A National Directory of Drug Treatment Centers and Alcohol Treatment Centers, Therapists and Specialists. A free, simple directory providing assistance and guidance for those seeking help regarding alcohol addiction, drug addiction, dependency and many other conditions that affect the mind, body and soul.
Call 800-580-9104 to speak with an alcohol or drug abuse counselor.

Who Answers?

Potential Drug Treatment for Alcoholism

A drug currently approved to treat bipolar disorder and schizophrenia may play a role in the treatment of alcoholism. The drug is called aripiprazole (Abilify); researchers say more research is needed, but this first study found the drug helps lessen the euphoric effects of alcohol.

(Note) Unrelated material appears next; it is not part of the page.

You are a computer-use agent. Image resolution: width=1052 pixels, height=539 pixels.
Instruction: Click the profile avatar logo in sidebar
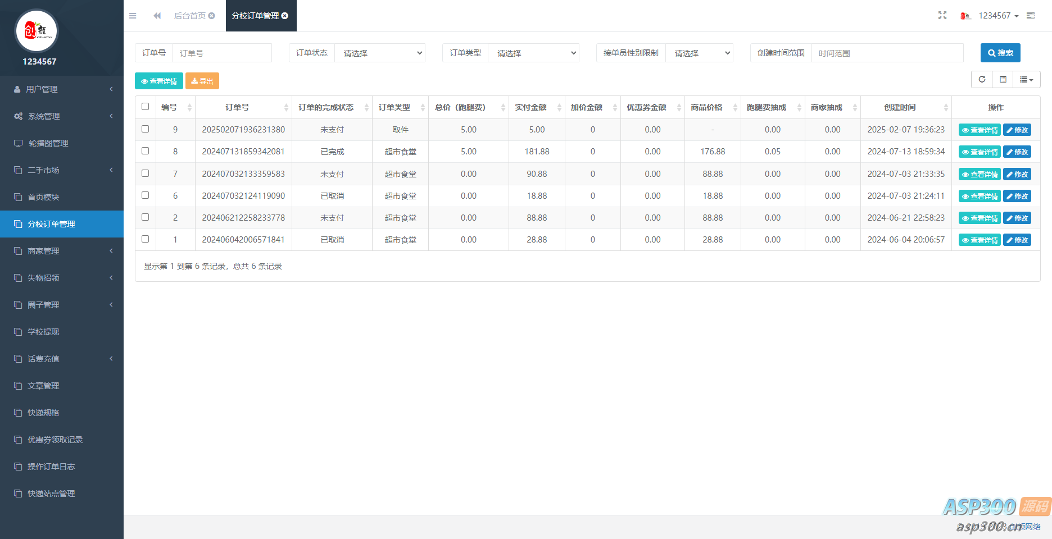click(x=36, y=31)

Aripiprazole is a dopamine partial agonist, so it works differently in the body than other dopamine drugs. Study authors say the drug has different effects at different dose levels, so it is important to give the right amount of the drug to achieve the right results.

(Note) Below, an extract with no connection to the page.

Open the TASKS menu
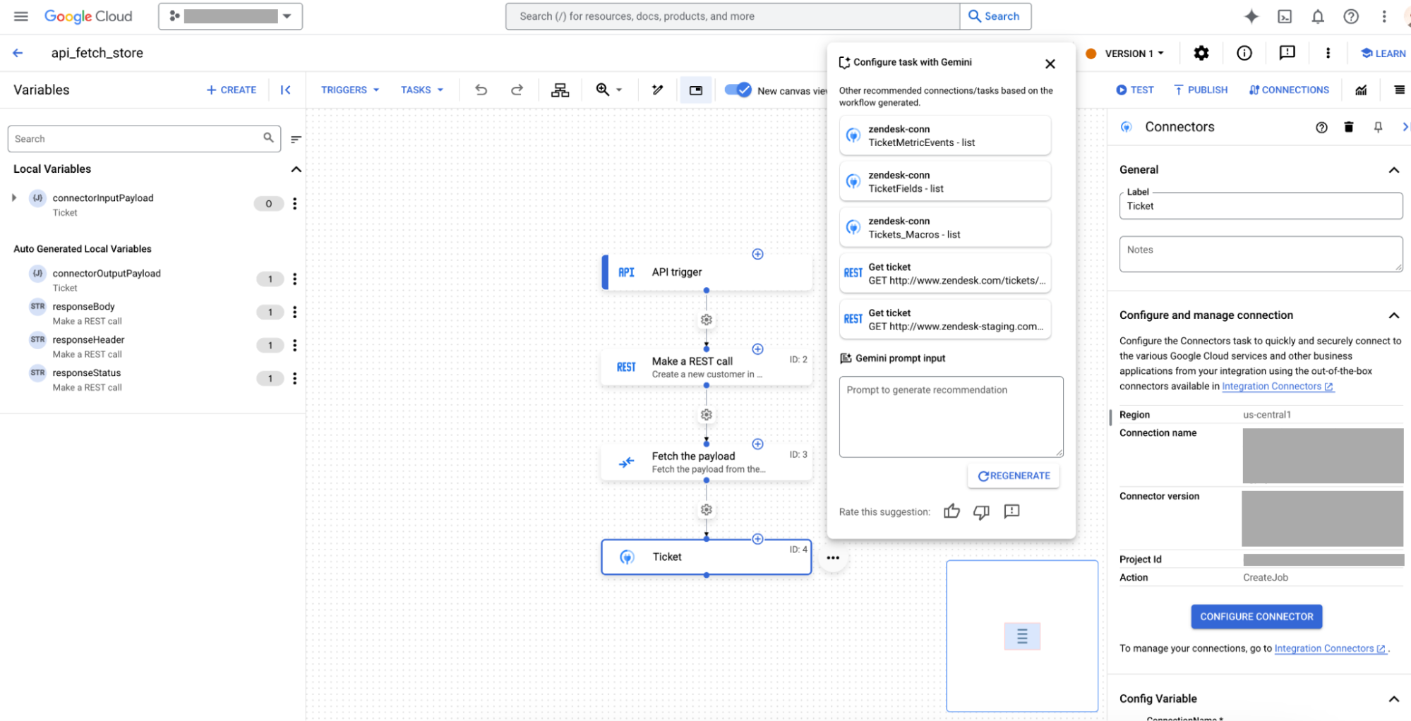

For the study, researchers recruited 18 social drinkers — nine men and nine women. Each participant completed three sessions in which they were given no medication, or 2.5 milligrams or 10 milligrams of aripiprazole. Then they were given three drinks and researchers measured their breath alcohol concentrations, heart rate, blood pressure, body sway and other subjective effects.

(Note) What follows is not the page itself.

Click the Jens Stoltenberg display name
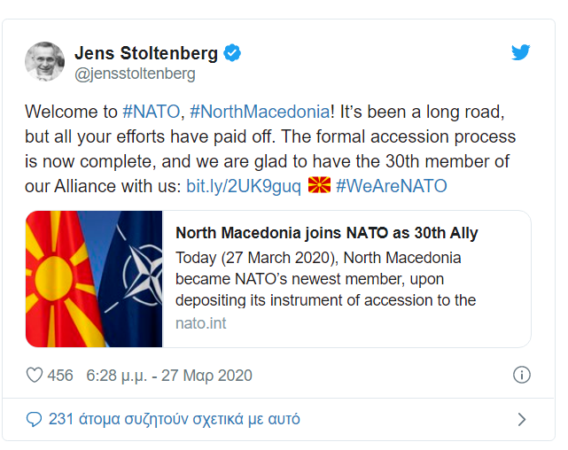568x450 pixels. [x=146, y=53]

“Findings show that aripiprazole made the drinkers sleepier and they experienced less pleasure from alcohol than they might have without it,” says Henry Kranzler, a professor in the department of psychiatry at the University of Connecticut Health Center. Study authors say this is just preliminary research but one benefit might be that aripiprazole may be more tolerated than other drugs, causing fewer side effects. But researchers say that is still not proven and additional studies need to happen to determine if aripiprazole is a potential treatment for alcoholism.
_________
source: Alcoholism: Clinical & Experimental Research, 2008;32:573-578

More Treatment & Detox Articles

Abstinence the path to avoid alcoholism

Parents throughout Victoria and Canada are vehemently opposed to their children taking illicit drugs — but what about the most widely used, and deadliest drug of all? There is a killer that lives among us every day — a killer called alcohol. In recent years, it has been common practice for parents to condone underage….

Continue reading

Quit alcohol to lead a better life

Drinking alcohol has time and again proven to be hazardous for all. Several tragedies and unpleasant incidents can be credited to heavy drinking habits. Though it may seem difficult, the habit can be given up by following some simple and smart steps. Every Year, thousands die in alcohol-related tragedies – acute alcohol poisonings, car accidents,….

Continue reading

First Nations must find ways to curb alcohol use

Alcohol-related deaths among First Nations in B.C. are a staggering five times higher than for other British Columbians, says a prominent First Nations doctor, who argues aboriginal leaders need to start working on an alcohol strategy to save lives. Dr. Evan Adams, aboriginal health physician adviser in the office of the Provincial Health Officer, believes….

Continue reading

City exploring alcohol ban for problem drunks

To address Madison’s ongoing problem with chronic street alcoholics, a new list could soon be making its way to liquor stores across the city that would prevent those on it from buying alcohol. While city staffers and members of the Alcohol License Review Committee (ALRC) still are working out the details, finding one’s way onto….

Continue reading

Where do calls go?

Calls to numbers on a specific treatment center listing will be routed to that treatment center. Additional calls will also be forwarded and returned by a quality treatment center within the USA.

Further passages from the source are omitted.